Hey now guys. I have dealing with certain feelings lately pertaining to a distressing situation with my best friend. A little back story about my bestie and I. We met in the 1st grade and have been friends for 20 years now. She is my rock. She is everything I am not and keeps me grounded. To me she is more than just a best friend. She is part of my soul. That is how much I care about her. She is literally the Ying to my Yang. For the last 3 weeks however she has been MIA. The last time I saw her was about a month ago at dinner with another friend of ours and my sister. Our other friend was being very rude and I called him out on it. Ever since then they both seem to be avoiding me and it makes me feel like crap. I am not sure if this is the reason or not but it seems like it is to me. At some point I wasn’t sure if I was wrong and out of line until my sister reassured me that I wasn’t and that she was proud of me for standing up to him like that. We have known this friend for years now and got very close to them this past year. She in particular hangs out with him a lot since she picked up this nasty habit of smoking cigarettes from him and also he has a lot of connections.

Anyways, I think this is attributing to my feelings of being lost. She has always been there for me through the good, bad, and the ugly. She always tried to understand me even if I was wrong. This situation hurts a lot because I feel abandoned in a way. I kidd around about how I have abandonment issues but to be honest I really do. This hurts so much because I truly thought she would be there forever. I even confronted her about it asking if she has been avoiding me because of what happened that day. She told me she hasn’t been but I really think she is lying. I can understand if she is avoiding me or excluding me a bit more not on her part but because of our friend that she has grown close to. That would at least reassure me that it is not her and I who have issues. But she hasn’t hence she is creating issues between us. At first I thought I was over reacting but I know I am not. Not seeing each other for a month is just not normal for us. She lives down the street for crying out loud.

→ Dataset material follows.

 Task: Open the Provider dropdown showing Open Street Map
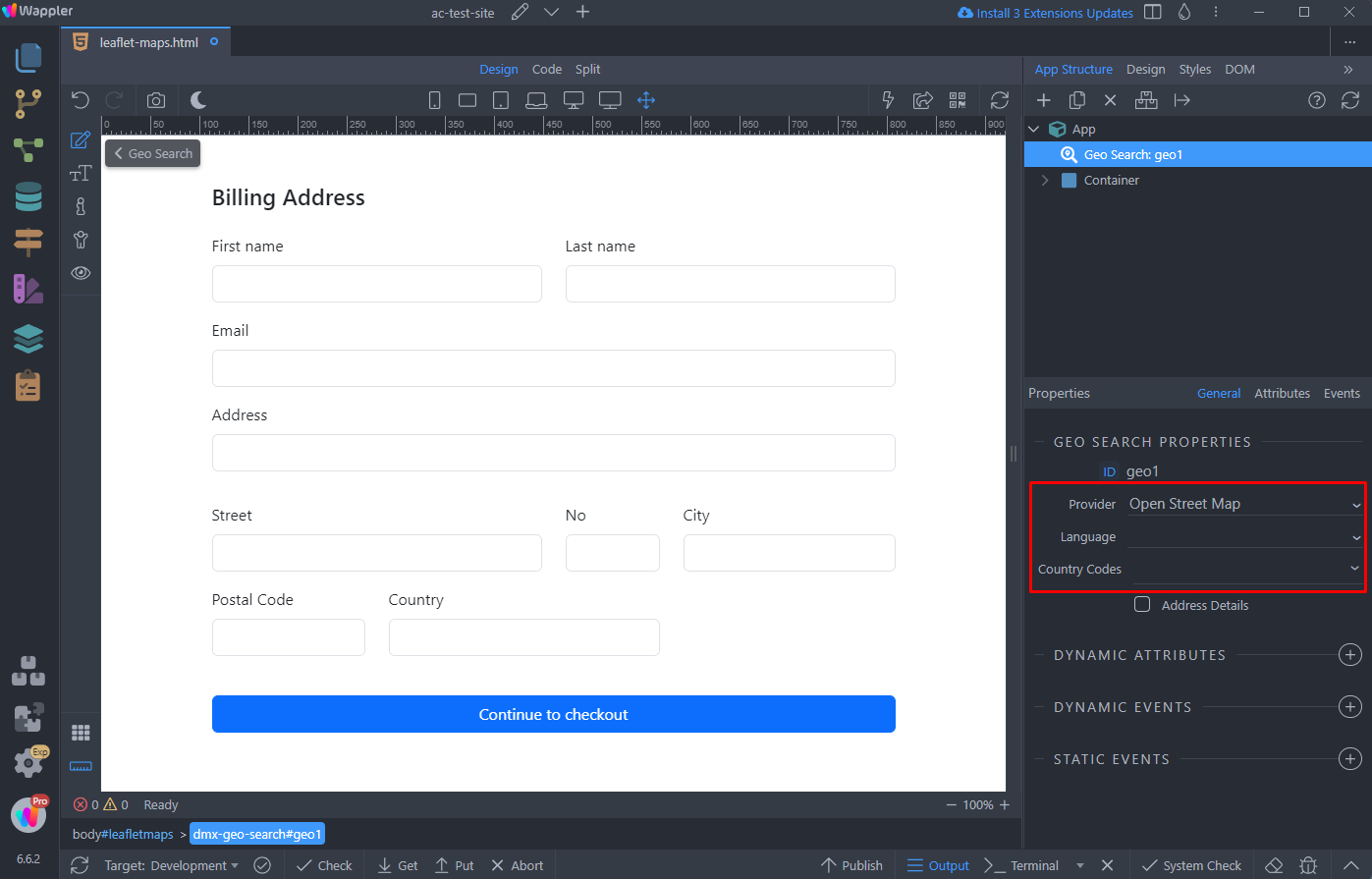(x=1242, y=503)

Another part of me is probably jealous too. I feel like she enjoys the other friend because he questions her and doesn’t always agree with her. I will admit that I am a very understanding person and go with the flow so I don’t confront too much. Another reason I think she likes hanging out with him as previously mention is all the connections he has and opportunities he has to different events and friend groups. In a way this makes me feel like she think I have no other friends but her which is simply not true. I have other friends I have made at school and through life experiences. Even this past weekend I went to New York with another dear friend of mine and met some amazing fun people. Maybe we need this time off. I know for me I am taking it all in and trying to realize what our friendship means to her. I think she might take what we have for granted and will quickly realize that when I’m doing other things. This is not the first time she has done something like this so I hope there will be an apology or even just blatant honesty in the future. Either way, I just miss her.